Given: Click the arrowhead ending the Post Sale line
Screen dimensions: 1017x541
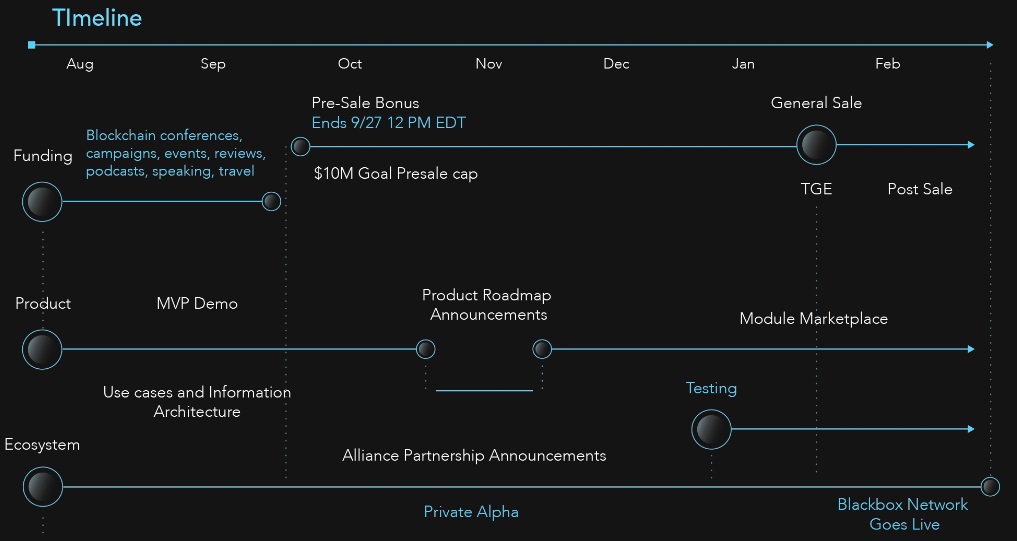Looking at the screenshot, I should (x=971, y=145).
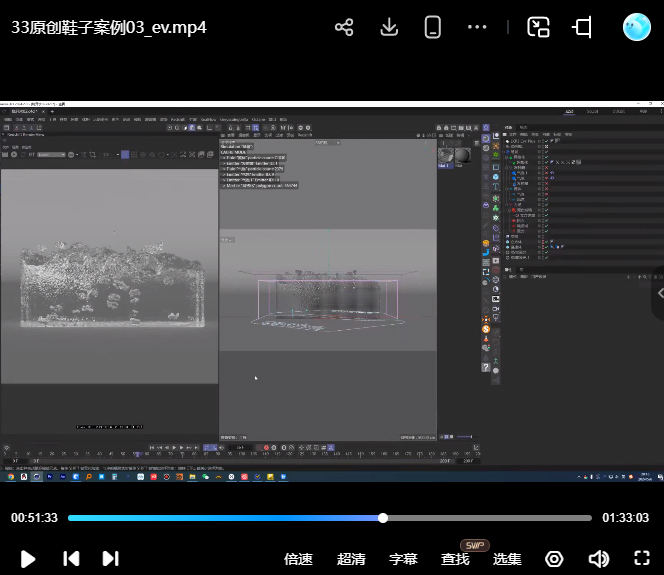
Task: Open the three-dots more options menu
Action: pyautogui.click(x=477, y=27)
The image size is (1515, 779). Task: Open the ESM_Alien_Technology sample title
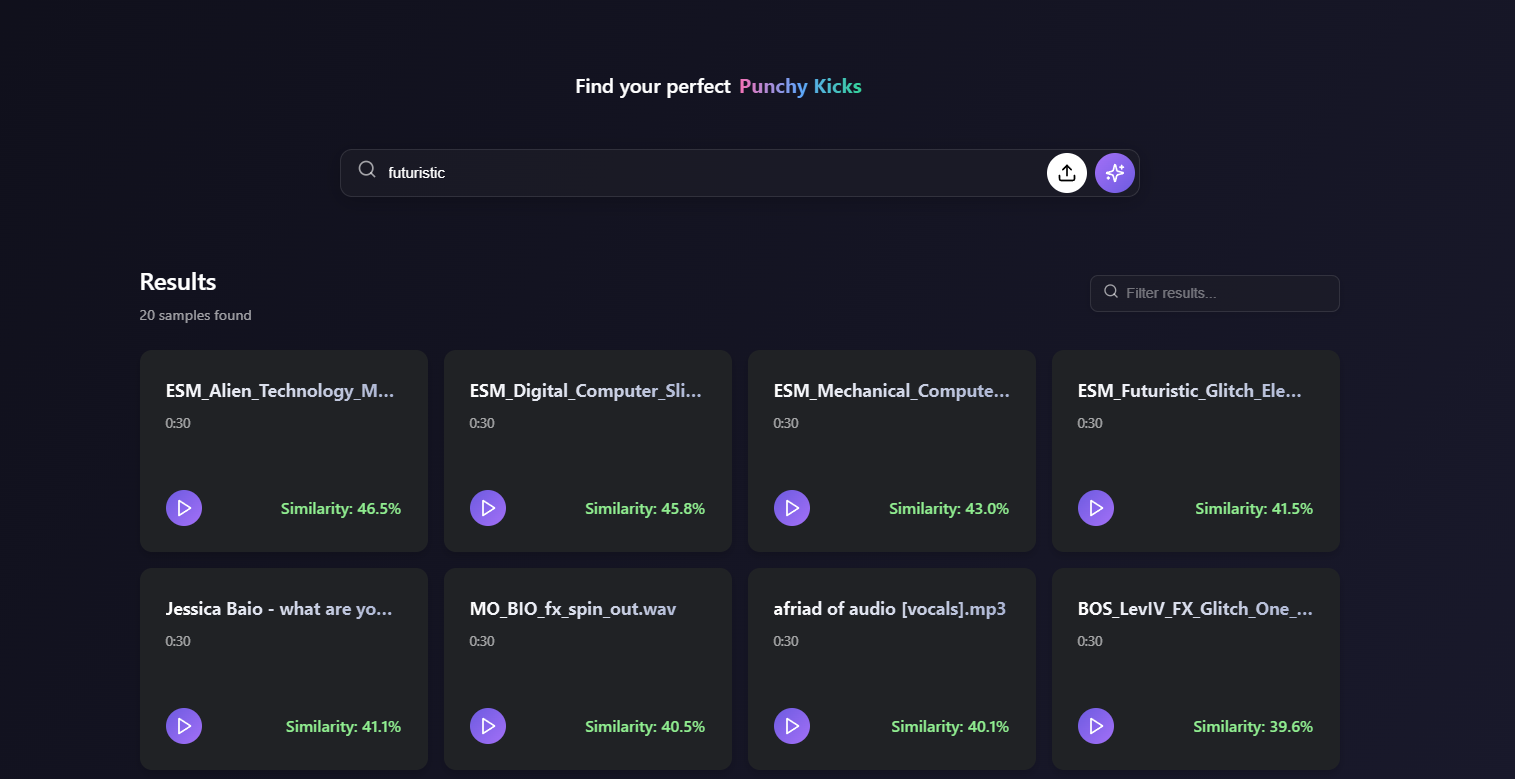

§ Problem to solve:
Reproduce the entire listing exactly, but omit any pictures.

§ Solution for this exercise:
Given: Click the arrowhead ending the Post Sale line
Screen dimensions: 1017x541
Looking at the screenshot, I should (x=971, y=145).
Task: Open the three-dots more options menu
Action: pyautogui.click(x=477, y=27)
The image size is (1515, 779). Task: Open the ESM_Alien_Technology sample title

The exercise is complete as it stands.